Hoy en Málaga se ha apagado la vida de uno de los representantes más respetados del flamenco español. Fosforito, originario de Puente Genil, quien consideraba Málaga su hogar desde hace años, ha fallecido a los 94 años. Su nombre se convirtió en sinónimo de innovación y profundo respeto por las tradiciones de la música andaluza.
Fosforito no fue solo un intérprete: se erigió como símbolo de una época en la que el flamenco vivía importantes transformaciones. Su manera de interpretar destacaba por una expresividad única, y su enfoque de los cantes clásicos inspiró a toda una generación de músicos. A lo largo de su extensa carrera recibió numerosos premios, incluyendo la prestigiosa Llave de Oro del Cante, el máximo reconocimiento en el mundo del flamenco.
Muchos consideran que gracias a Fosforito el arte del cante andaluz cobró nueva vida. No temía experimentar, combinando motivos tradicionales con elementos contemporáneos, lo que permitió atraer al género a una audiencia joven. Su obra marcó el inicio para muchos seguidores, y la escuela que fundó sigue vigente hoy en día.

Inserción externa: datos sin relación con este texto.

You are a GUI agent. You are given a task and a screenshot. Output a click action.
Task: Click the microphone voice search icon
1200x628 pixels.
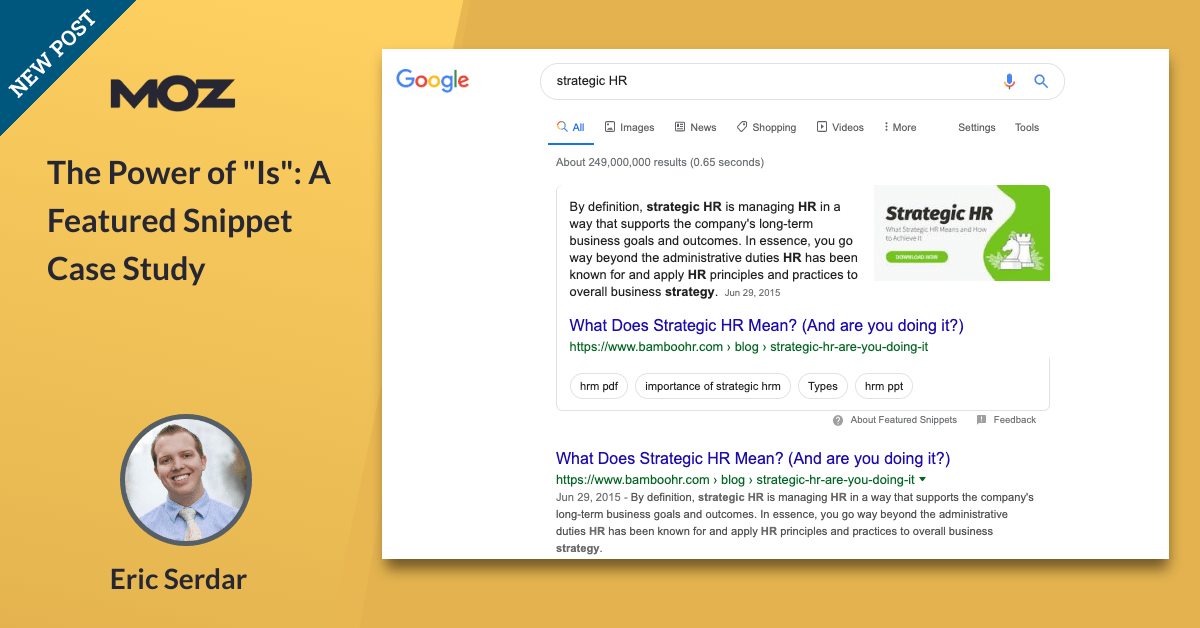[x=1009, y=81]
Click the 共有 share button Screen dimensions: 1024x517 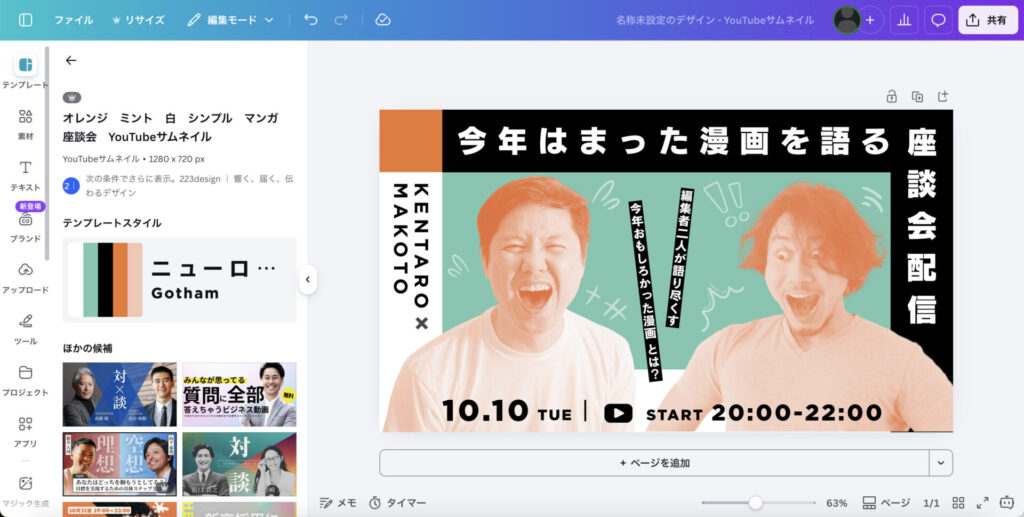tap(987, 20)
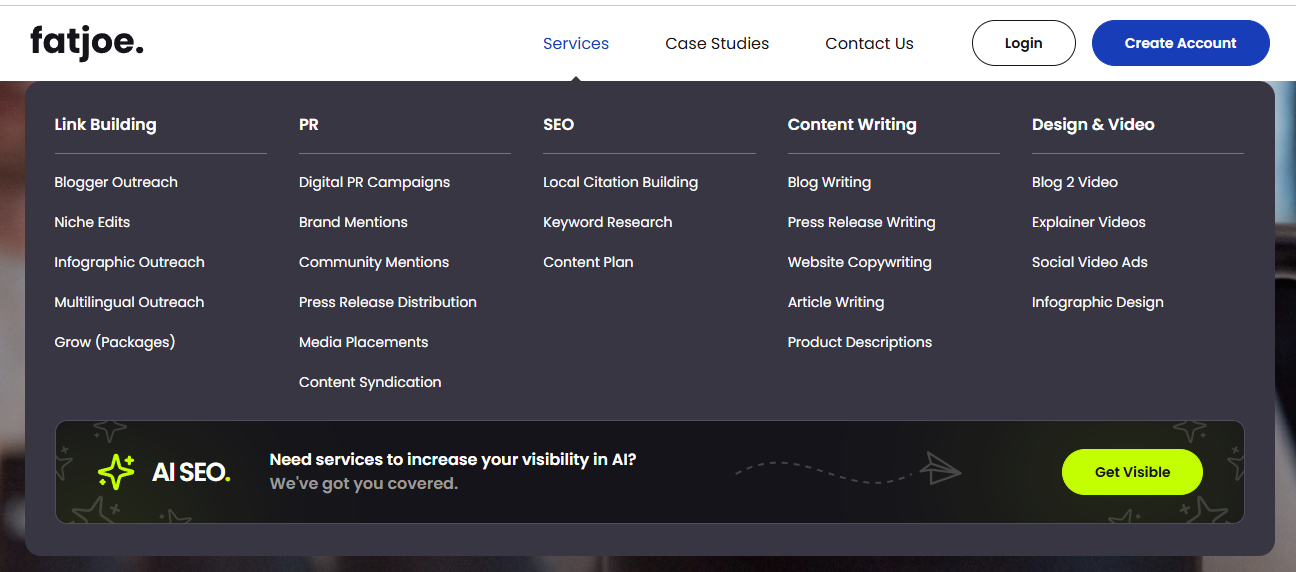Click the fatjoe logo

[x=87, y=43]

Con la pérdida de Fosforito, España no solo se despide de un artista excepcional, sino también de un auténtico guardián de la herencia cultural. Su voz, cargada de pasión y sabiduría, permanecerá en la memoria de seguidores y colegas. Málaga y Puente Genil ya preparan homenajes para rendir tributo a quien dedicó su vida al arte e inspiró a miles de personas en todo el mundo.